What is expected. Write out the items again word for word, starting at the line that contains "The width and height of the screenshot is (1456, 819)." and ending at the end of the items, leaving the pictures out.

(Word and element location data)
○ ○ ○ ○ ○ ○ ○

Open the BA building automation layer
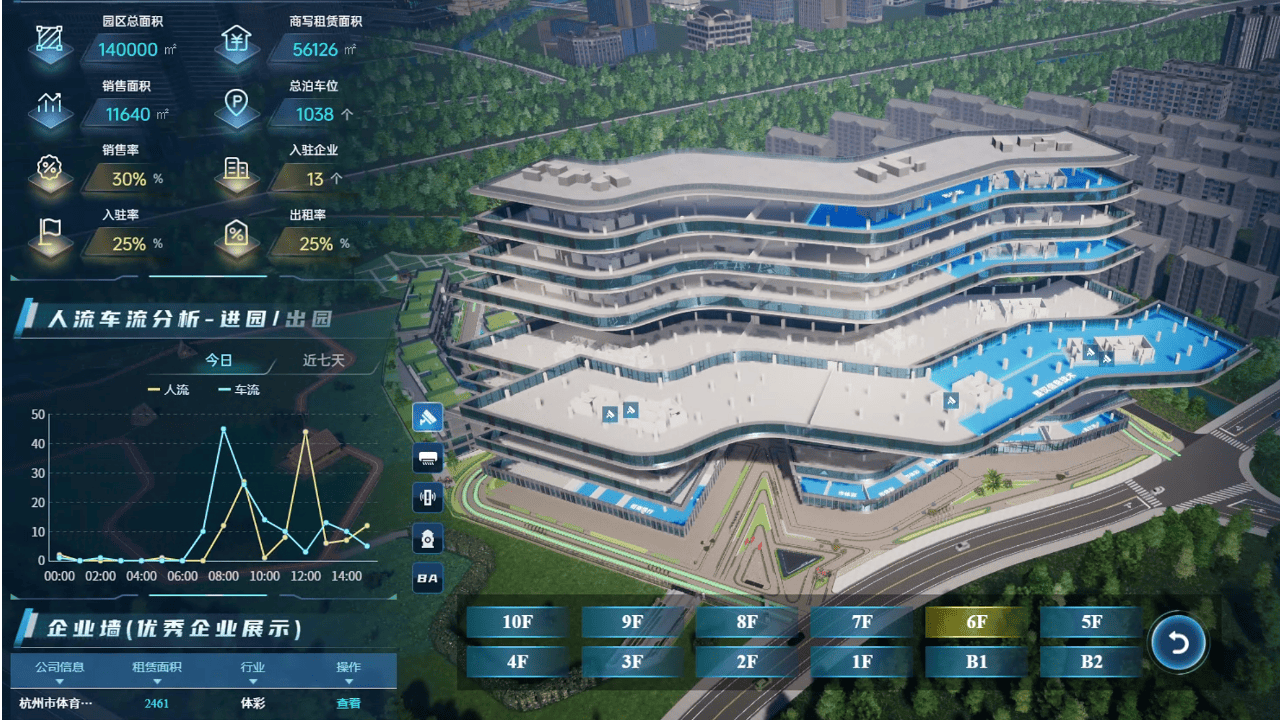This screenshot has height=720, width=1280. coord(428,578)
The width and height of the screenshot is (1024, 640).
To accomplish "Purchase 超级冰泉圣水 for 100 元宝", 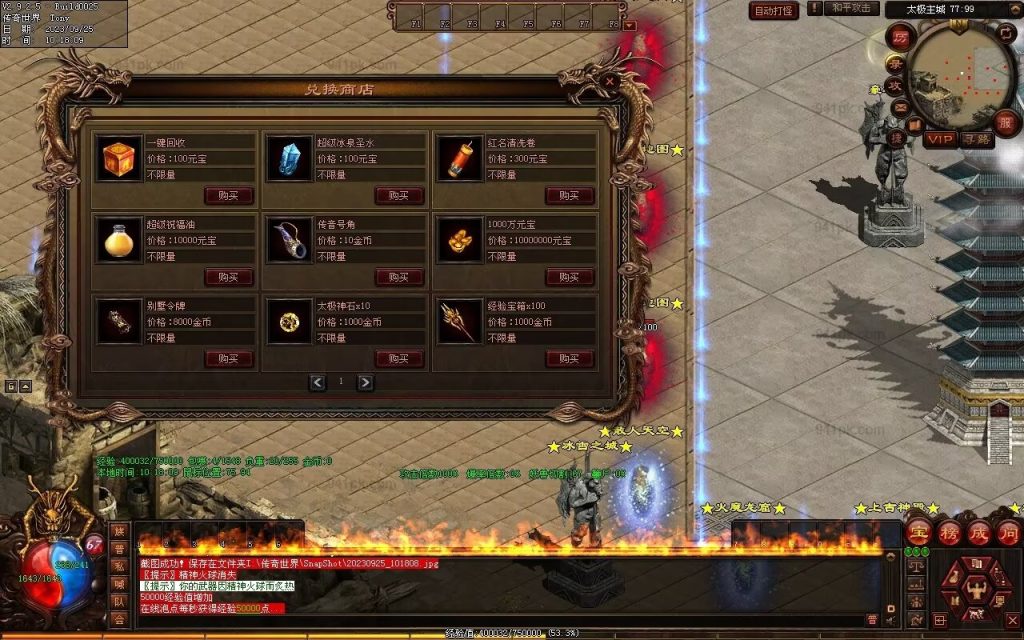I will [x=399, y=195].
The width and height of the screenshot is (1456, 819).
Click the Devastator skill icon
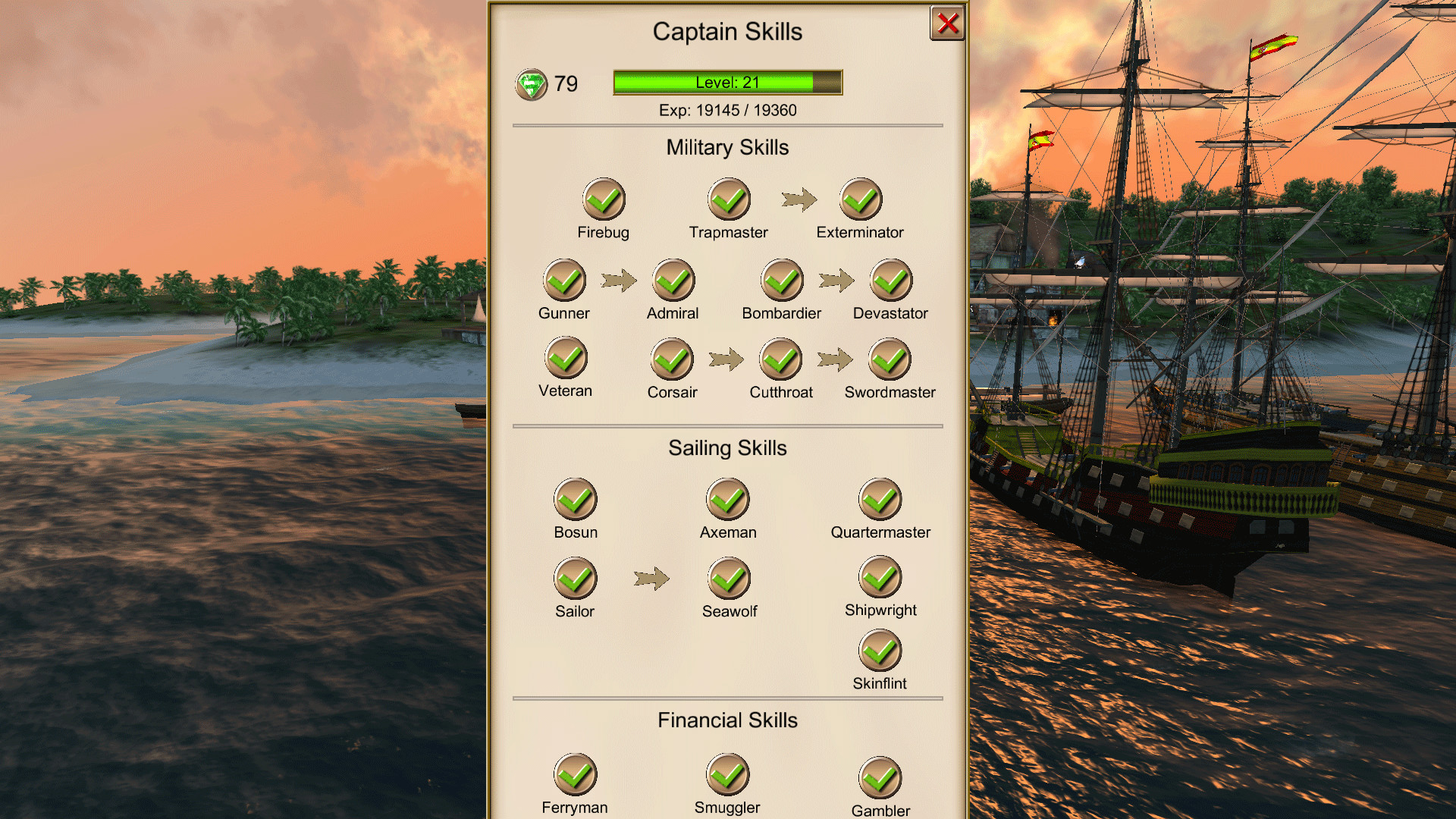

○ ○ ○ ○ ○ ○ ○

Task solution.
The width and height of the screenshot is (1456, 819).
Click the Devastator skill icon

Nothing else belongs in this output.